Seventy-two canine serum samples were analyzed for post-vaccination serum titers of rabies antibodies. The samples were divided into two groups: Group 1 dogs (n = 36) were imported dogs from the Russian Federation (n = 31) or Romania (n = 5), with a mean serum antibody titer value of 1.54 IU/mL. Group 2 dogs (n = 36) were Finnish dogs vaccinated in Finland, with a mean titer of 4.19 IU/mL. Altogether, 14 (39%) dogs (CI 95% 23–56) were without detectable antibodies (≤ 0.1 IU/mL) in Group 1, whereas in Group 2, all dogs had an antibody titer greater than 0.1 IU/mL. A statistically significant difference was observed between these groups when comparing the proportions of dogs with antibody levels less than or exceeding 0.5 IU/mL. In Group 1, 19 out of the 36 dogs (CI 95% 36–70) had serum titer values < 0.5 IU/mL, while in Group 2, only 2 dogs had serum titer values < 0.5 IU/mL. Despite the small sample size, this raises concern over the imported dogs having insufficient antibody levels required for international travel and implies that these dogs had perhaps not been vaccinated, even though they had documentation of vaccination upon arrival.

Findings

Over 60 000 people die each year from rabies, and up to 99% of human cases originate from a dog bite. Rabies is preventable by pre- and/or post-exposure prophylaxis consisting of a series of rabies vaccinations and in some cases by the use of immunoglobulins. Each year, an estimated 7 million people are bitten by suspected rabid dogs. The most cost-effective way to eliminate human rabies is to eliminate rabies in dogs [1].

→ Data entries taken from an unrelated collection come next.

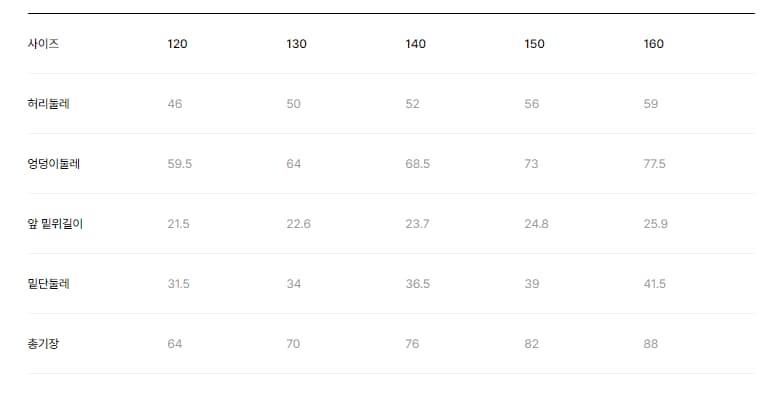Select hip value 59.5 for size 120

tap(180, 164)
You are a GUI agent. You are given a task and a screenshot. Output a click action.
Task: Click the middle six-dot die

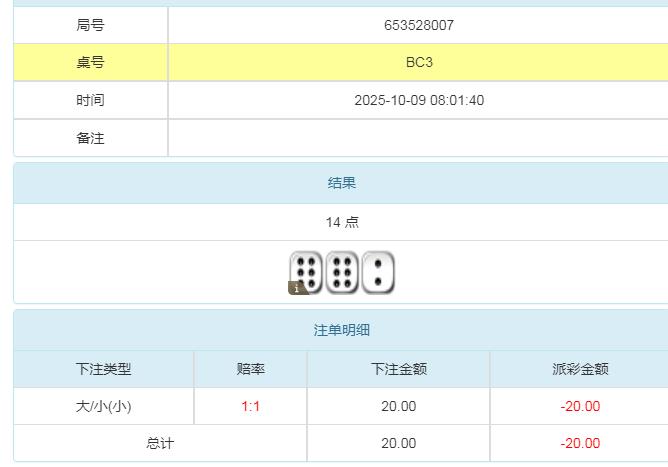click(x=342, y=272)
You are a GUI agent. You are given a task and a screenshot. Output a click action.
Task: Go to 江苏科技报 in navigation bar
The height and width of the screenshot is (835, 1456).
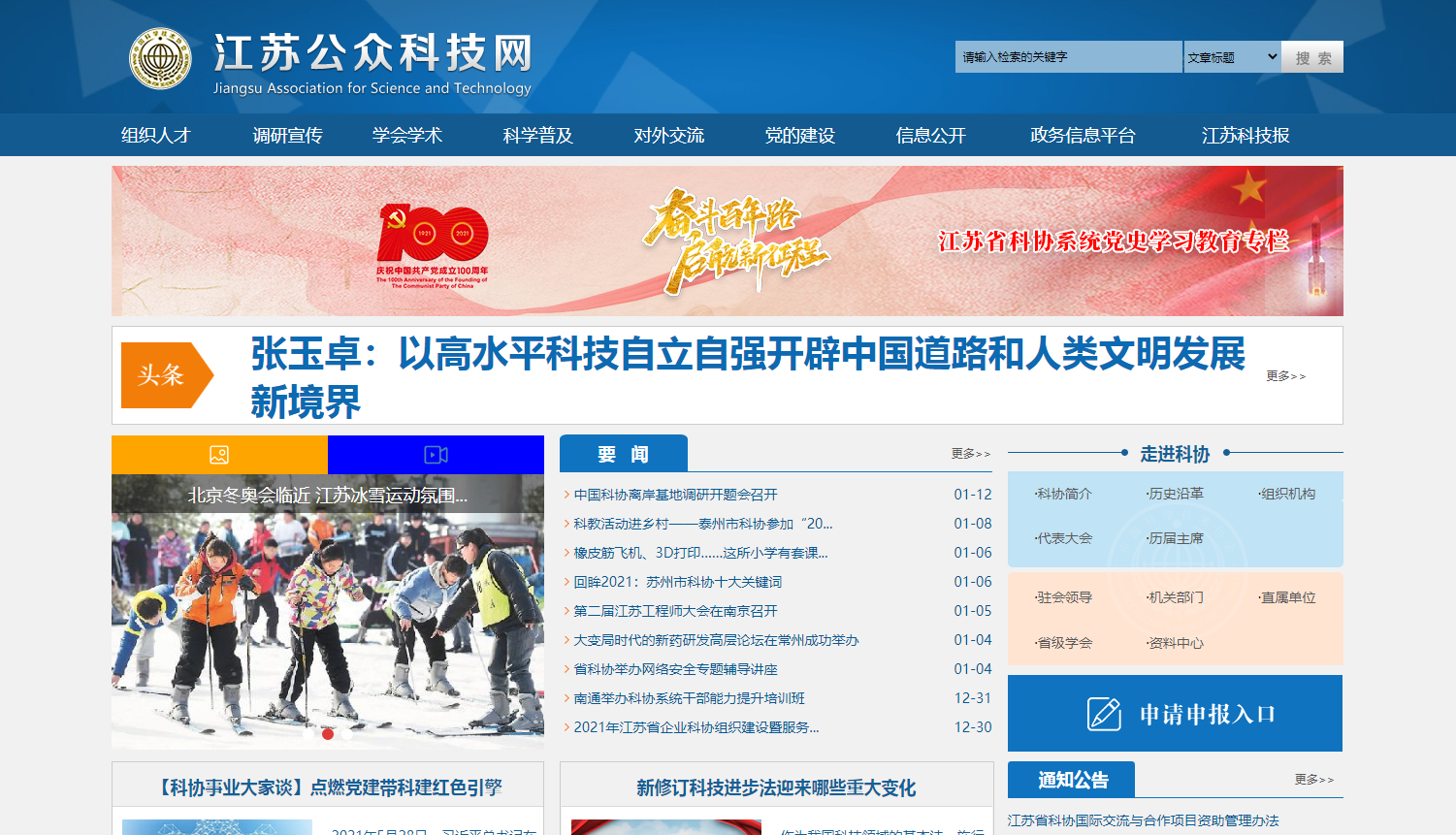click(1246, 136)
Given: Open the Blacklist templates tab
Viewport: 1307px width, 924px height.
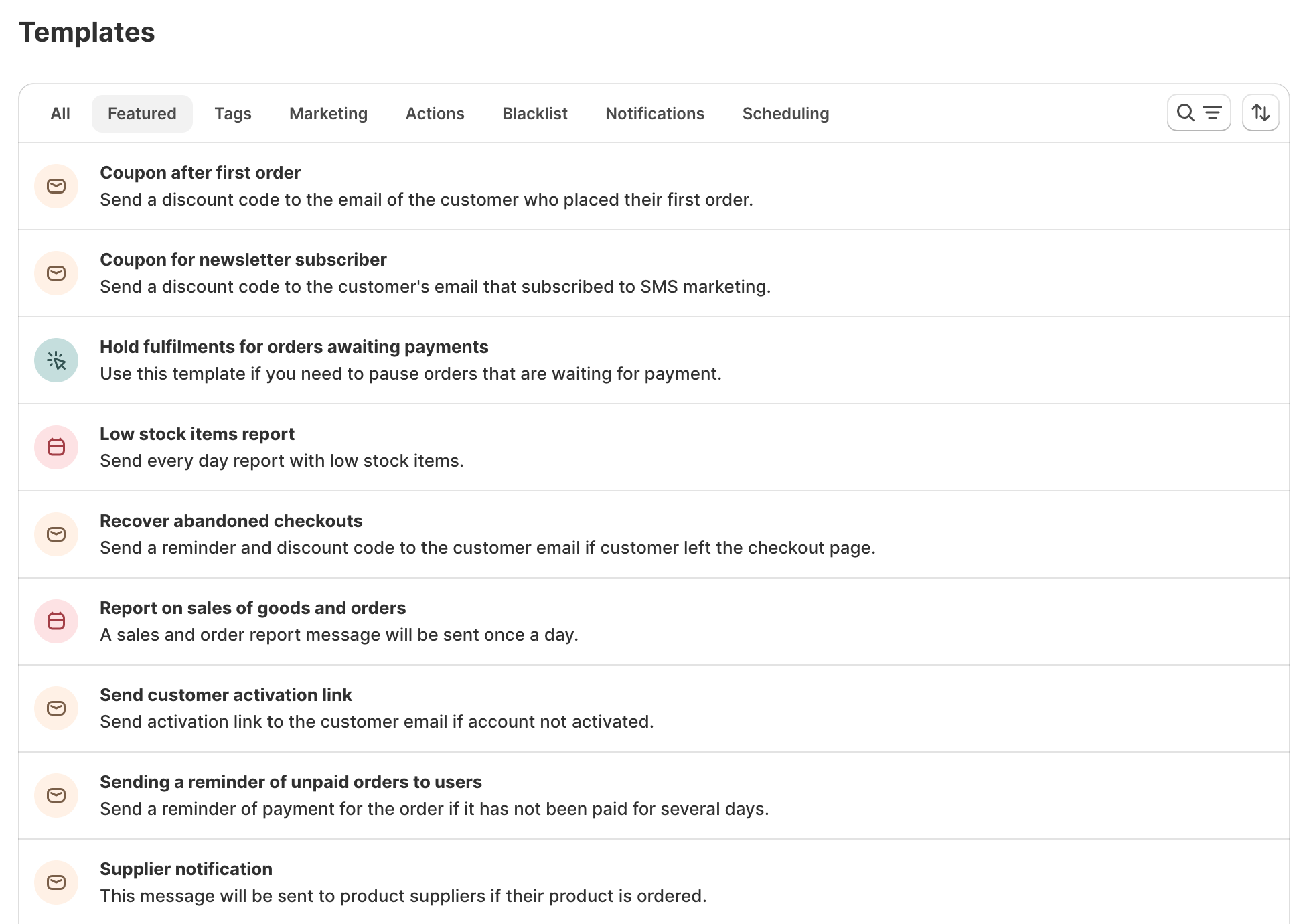Looking at the screenshot, I should (534, 113).
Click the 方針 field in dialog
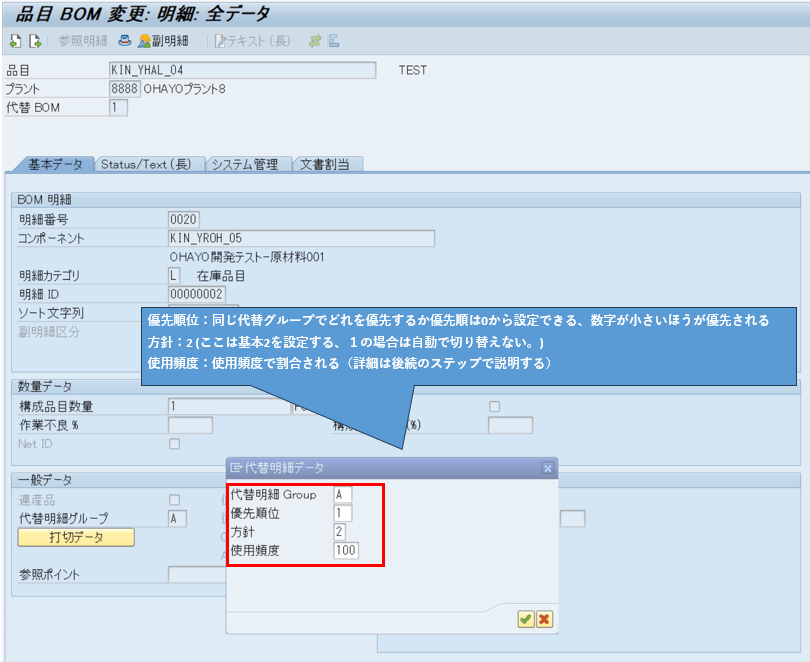The width and height of the screenshot is (810, 662). [341, 532]
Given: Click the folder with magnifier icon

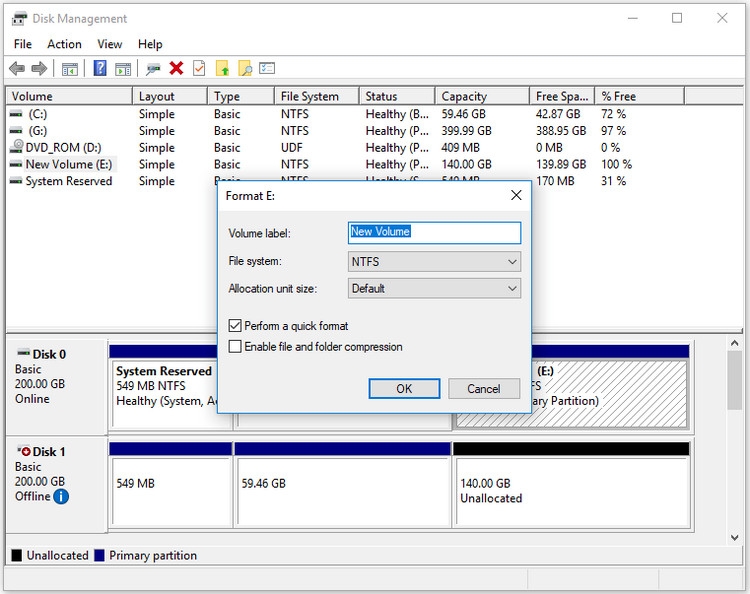Looking at the screenshot, I should click(245, 68).
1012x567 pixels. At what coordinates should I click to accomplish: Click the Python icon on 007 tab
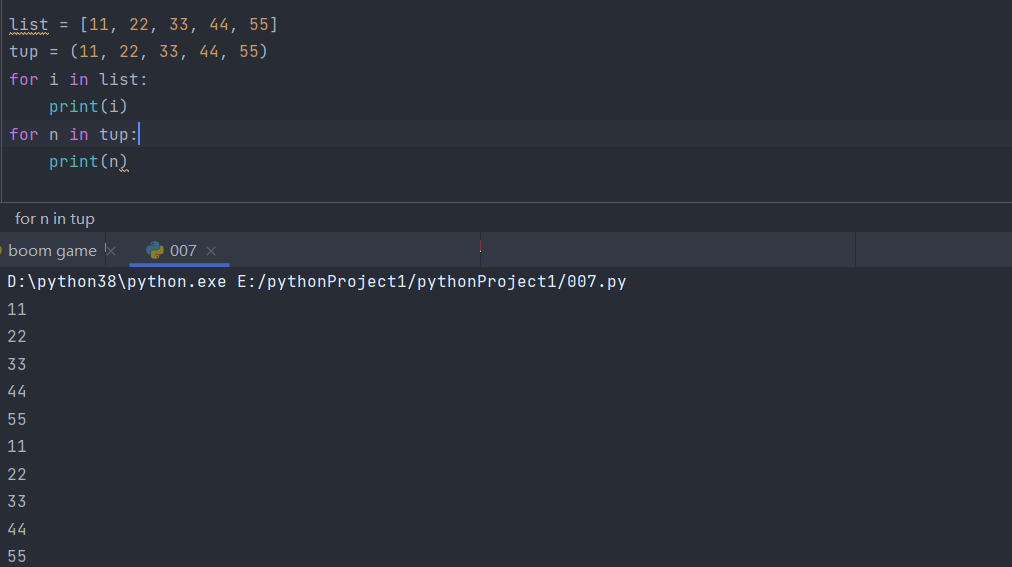coord(155,251)
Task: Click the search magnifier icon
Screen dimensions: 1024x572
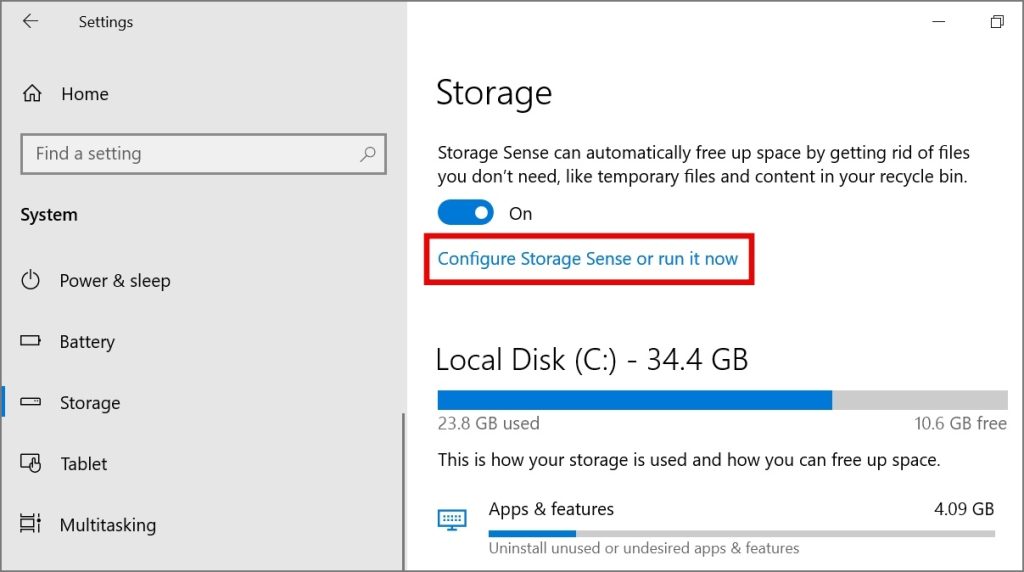Action: (x=368, y=154)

Rabies is endemic in the Russian Federation. In 2017, there were 1 791 reported cases in animals and three human cases [2]. In Romania, rabies cases in wild foxes (Vulpes vulpes) have decreased in recent years due to an oral vaccination program as a part of an eradication program partially supported by the EU. There were two reported cases in 2017 in domestic animals [2]. Finland has been officially rabies free since 1991, even though lyssaviruses have been detected in bats [3,4,5]. Canine distemper (CD) is very rare in the Finnish dog population due to a recommended vaccination program, and during recent years, only imported cases have been detected [6]. In recent years, the import of street dogs to Finland has dramatically increased. In 2017, 2454 street dogs were imported to Finland compared to only 289 in 2010. Thus, in less than a decade the number of adopted street dogs in Finland has multiplied by a factor of ten. Import of street dogs represent a threat for the spread and introduction of various pathogens such as rabies virus and canine distemper virus (CDV).

Virus-neutralizing antibody assays are used to verify that a humoral immune response has occurred after vaccination against rabies. An internationally accepted threshold titer of 0.5 IU/mL has been adopted [7]. Failure of vaccination may leave the animal susceptible to rabies virus and thus increase the risk developing rabies with an obvious zoonotic risk. Previous studies have demonstrated that the antibody response is influenced by the vaccine product used, the number of vaccine doses, the time between vaccinations and blood sampling, and the age, size, and breed of the dog [8,9,10,11]. Studies have suggested a failure of vaccination in imported dogs [12, 13]. Rota Nodari et al. [13] found a higher vaccination failure rate in imported dogs (13.15%) than in those vaccinated in Italy (5.89%) and De Benedictis et al. [14] reported a vaccination failure rate as high as a 37% in dogs crossing the Italian border from Eastern European countries.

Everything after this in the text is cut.